Llegaba un momento en que se les hacía intolerable el género de vida propio de la “fricanda”. Algunos –muy pocos– regresaban a su casa, con su familia. Otros, se iban con lo del “boleto al paraíso”. Era la época de inicio de VIH/SIDA en Cuba y se había fundado el hospital de Los Cocos, en la zona de El Rincón, para mantener en él a quienes se les detectaba el virus, para el que no había entonces un tratamiento eficaz. Allí tenían techo, comida y limpieza. Los primeros que fueron a Los Cocos lo hicieron simplemente porque contrajeron el VIH/SIDA. Los amigos los visitaban y del conocimiento del lugar surgió la opción de inyectarse sangre de algún amigo enfermo y presentarse en algún policlínico de la ciudad después de quince días. Ya entonces, “salía” la enfermedad en los análisis y se les daba ingreso en el hospital. Con lo cual, pensaban ellos, resolvían su problema.
Yo disuadí temporalmente a algunos de adoptar esa forma –entonces–, de suicidio. A la larga, fracasé y todos los que yo creía haber disuadido, terminaron inyectándose sangre enferma. Todos aquellos que acudían a mi parroquia con frecuencia, ya murieron. Amén de que antes de morir, y ya en el hospital, percibieron con toda claridad que tener VIH/SIDA y vivir en el hospital no era un paraíso. Algunos escaparon y murieron “clandestinamente”. Casi siempre en medio de grandes sufrimientos físicos y psíquicos. Todos estos hechos aparecen relatados, casi al pie de la letra, en mi poco conocida novela Érase una vez en La Habana, editada en España y hoy agotada. Me parece que no podría volver sobre ella y si me decidiera a una nueva edición, no la autorizaría sin una profunda revisión.
Quise mucho a esos muchachos. Pocas veces en mi vida he experimentado los niveles de compasión que viví entonces frente a tamaña realidad, que me habría resultado increíble si no la hubiera vivido de muy cerca. Para mí, todo aquello no era simplemente “un problema social”; eran rostros jóvenes, mendigos de comprensión y de cariño, con nombre y apellido.

DATOS EXTRAÍDOS:
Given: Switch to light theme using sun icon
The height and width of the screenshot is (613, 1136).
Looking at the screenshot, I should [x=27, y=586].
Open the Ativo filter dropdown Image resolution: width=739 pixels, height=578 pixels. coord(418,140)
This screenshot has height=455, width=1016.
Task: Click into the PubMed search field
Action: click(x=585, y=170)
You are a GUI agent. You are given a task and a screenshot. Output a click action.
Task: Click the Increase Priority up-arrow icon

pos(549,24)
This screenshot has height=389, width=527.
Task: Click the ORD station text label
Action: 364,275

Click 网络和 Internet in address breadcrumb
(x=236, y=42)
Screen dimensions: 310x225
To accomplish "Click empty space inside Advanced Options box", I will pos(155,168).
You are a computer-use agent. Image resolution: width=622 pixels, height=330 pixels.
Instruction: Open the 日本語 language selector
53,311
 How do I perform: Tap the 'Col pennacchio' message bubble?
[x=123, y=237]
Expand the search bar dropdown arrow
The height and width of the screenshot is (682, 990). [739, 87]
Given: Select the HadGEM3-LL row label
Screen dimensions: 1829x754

INSTRUCCIONES:
Según el texto de lectura, ¿en qué zona se fundó el hospital de Los Cocos? Los datos no tienen relación con el texto de lectura.

RESPUESTA:
En la zona de El Rincón.